Why is the issue of sustain­ability so impor­tant to you person­ally?

I myself have grand­chil­dren and I want them to grow up in a world that gives them freedom and oppor­tu­nity. I also know that this is only possible if this freedom and oppor­tu­nity is also avail­able to the grand­chil­dren of a farmer in Malawi. The ques­tion of sustain­ability is a social ques­tion as much as an envi­ron­mental one.

You were recently asked by Ban Ki-moon to coop­erate in a UN working group. What was your task there?

I worked with 26 other figures from all over the world in the “High-level Panel on the Post-2015 Devel­op­ment Agenda”. We asked ourselves, which goals global society should aim to achieve by the year 2030. At the centre of this were the two huge chal­lenges of ending extreme poverty and preserving the planet’s natural ability to support life. We agreed that this required far-reaching changes in the way compa­nies do busi­ness and consumers behave. Devel­oped nations must lead the way here with tech­nical inno­va­tion and polit­ical ambi­tion.

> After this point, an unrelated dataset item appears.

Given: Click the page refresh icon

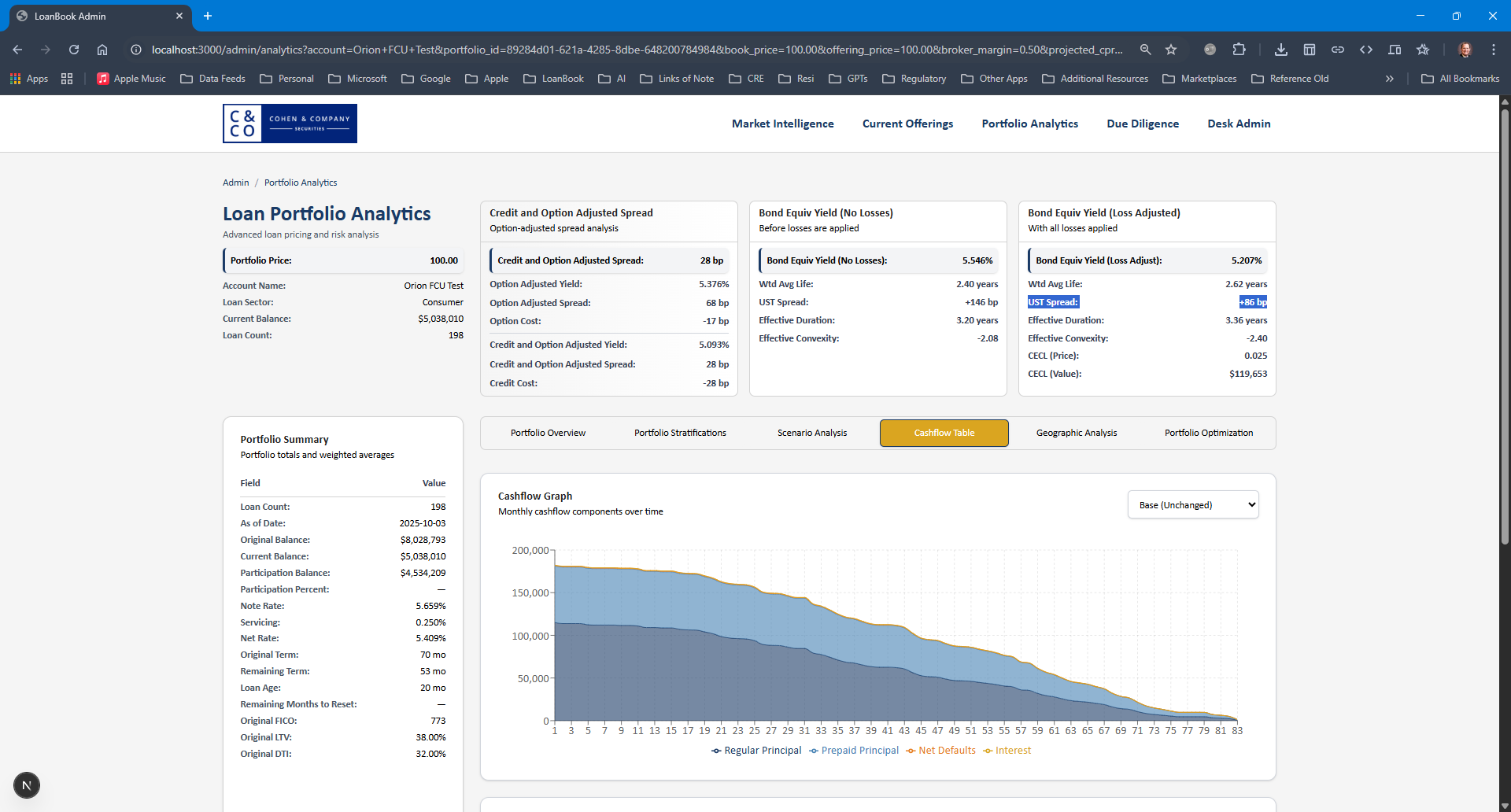Looking at the screenshot, I should (73, 49).
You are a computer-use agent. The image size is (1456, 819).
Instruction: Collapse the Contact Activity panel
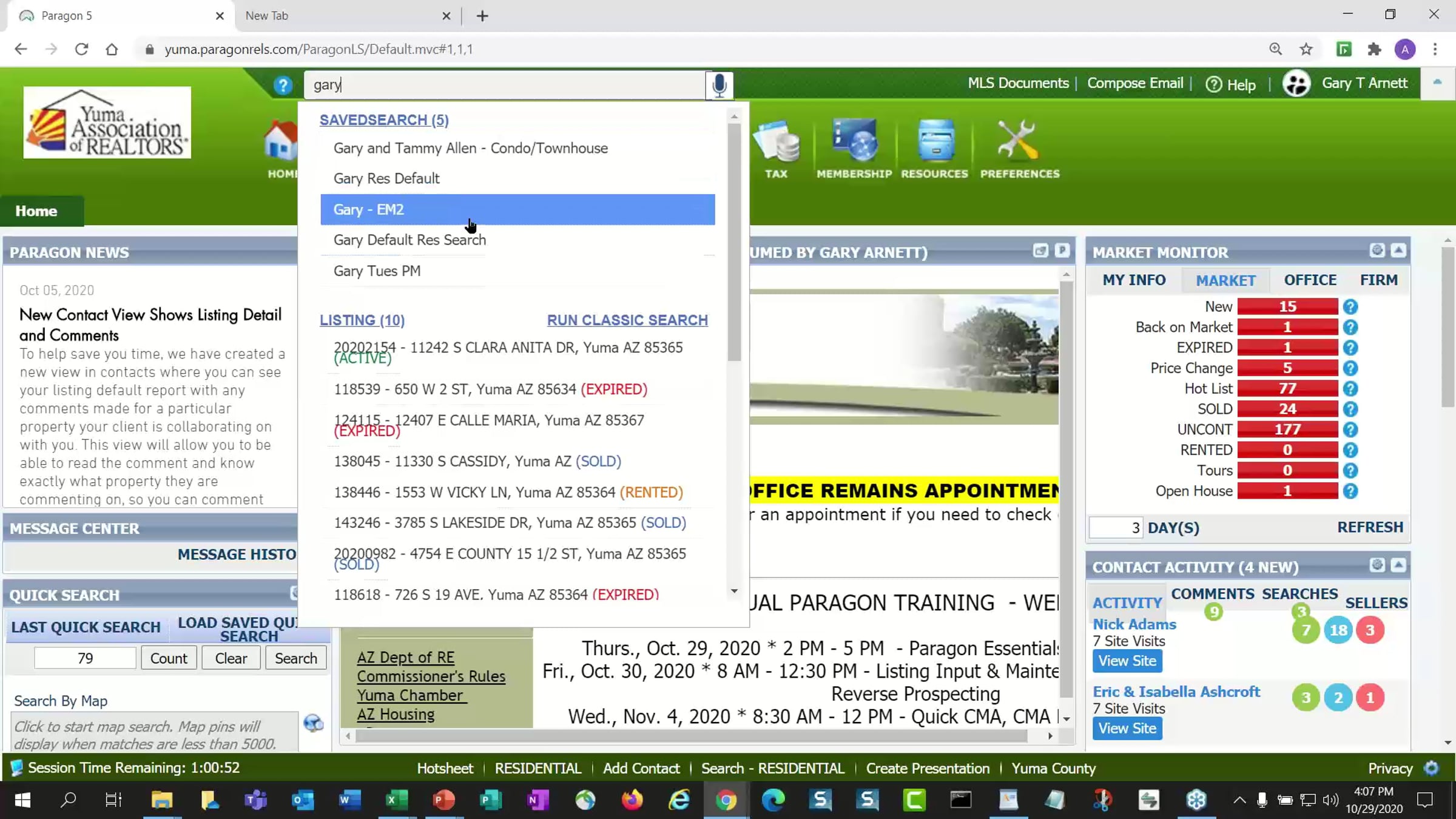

Where do you see the greatest chal­lenges on the road to sustain­ably growth?

Our economy is far too depen­dent on cheap fossil fuels. If we cannot break this addic­tion, massive global warming with dangerous conse­quences for all of humanity will become inevitable. I am worried that the sudden falls in the price of oil risks setting our efforts back. This is why I believe the time is right for a global tax on green­house gas emis­sions.

Has progress been made here?

People are much more aware of global connec­tions now. The internet has certainly played a role here. More and more busi­nesses are real­ising that sustain­ability is not a “nice to have”, but is of key impor­tance to their own inter­ests. The road from real­i­sa­tion to prac­tice is a rocky one, of course, but there are plenty of inspiring exam­ples – just look at the inno­va­tions of ebm-papst.

Are there things that indi­vid­uals can do?

Our everyday lives are full of deci­sions that have an influ­ence on global devel­op­ment. Car or train? Meat or vegeta­bles? Light­bulb or LED? Every person can educate them­selves more about how our consumer behav­iour can help create a life where there is dignity for all and where the planet is healthy.